We completed our tour through the forest with a two hour hike back to the drop off point. We rode back to Camp Kombo, and spent a bit of time at the camp doing laundry in the small stream. After we had thought our laundry was a clean as was possible to get by hand our guide laughed at our inefficiency and proceeded to show us how much cleaner they could be when someone who had mastered the skill took over. He had clearly perfected his technique when he showed us a white shirt that looked as it was new. In late afternoon, we went into the small town and bought bonbon (candy) to give to Baka children. The Baka community is the local tribe that lives in the forest, relying on the forest for everything they do, and moving their camp every few months to find more food. We will be visiting a small community in a few days.
The next day, we set out for Djembe Camp. It’s about a four hour drive, deep in the heart of Lobeke National Park. This part of the forest was being logged until it became protected about fifty years back. We certainly noticed the trees were smaller than on our hike into Petite Savane and Djangui, which has never been logged (primary forest!). After driving on the normal dirt roads we turned onto what looked like a trail and then proceeded to drive for nearly 50 kilometers to the Camp. On the way we observed some men who live in the jungle trying to get as close to the gorillas as possible in an attempt to habituate them. Habituation programs have proven to be successful ways of allowing tourists and researchers to see gorillas. The gorillas are still wild but are more comfortable around humans and don’t run and scream when approached. Programs like this have shown to increase ecotourism and help bring desperately needed funds to the local communities. When the locals have a chance to prosper when the animals are safe and abundant they are less likely to engage in illegal poaching.

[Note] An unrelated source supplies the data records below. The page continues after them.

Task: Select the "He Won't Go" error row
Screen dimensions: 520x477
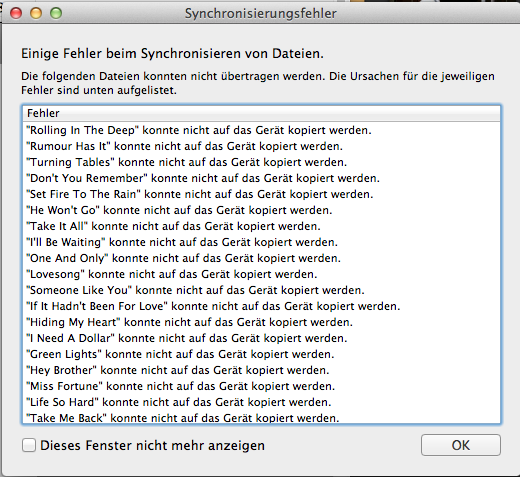Action: [261, 210]
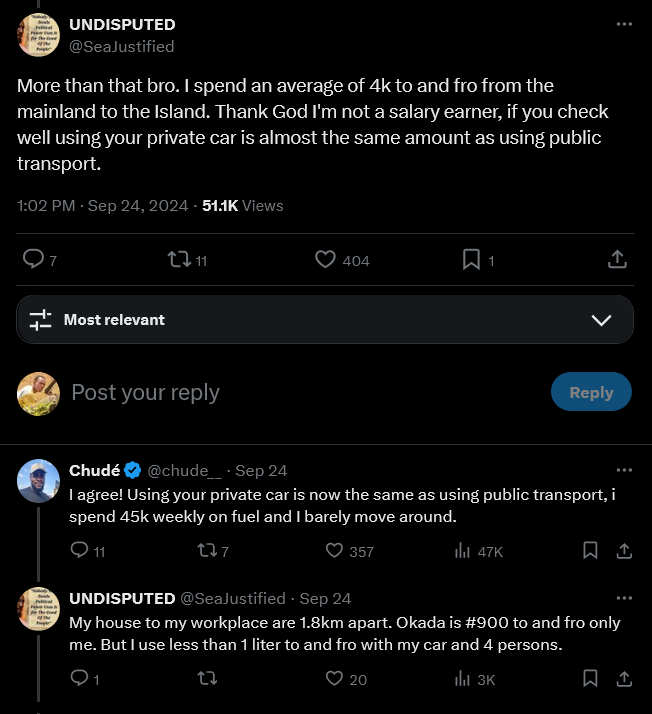Open replies on main post with 7 comments
This screenshot has height=714, width=652.
pos(34,260)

Another point of note on this trip was a stop to repair a damaged bridge. The WWF vehicle in front of us had brought some timber to make the repair. However the timber was not nearly enough. At that point they pulled out one of the largest chainsaws I have ever seen and proceeded to cut down a tree for additional support on the bridge. Ben quickly jumped in and began helping in the effort. Once the bridge was completed we all stood on the far side and waited for the driver alone to cross the span. After he did we all hopped back in and continued on. So I guess you can say we are metaphorically and literally building bridges in Africa.
The camp in Djembe sits along the Sangha River, which is the border between Cameroon and Congo. Across the river is part of Congo’s national park. Ben saw an elephant swim in the river from Congo to Cameroon; certainly they don’t know political boundaries. For this reason, Cameroon, Congo, and Central African Republic have created a trinational park to preserve these intact forests.
Within fifteen minutes of our hike into the forest, we saw two female gorillas and a baby. Really, I just saw a flash in the forest, they move so quickly! We also heard and saw the colobos, a type of primate which has a howl larger than the actual animal.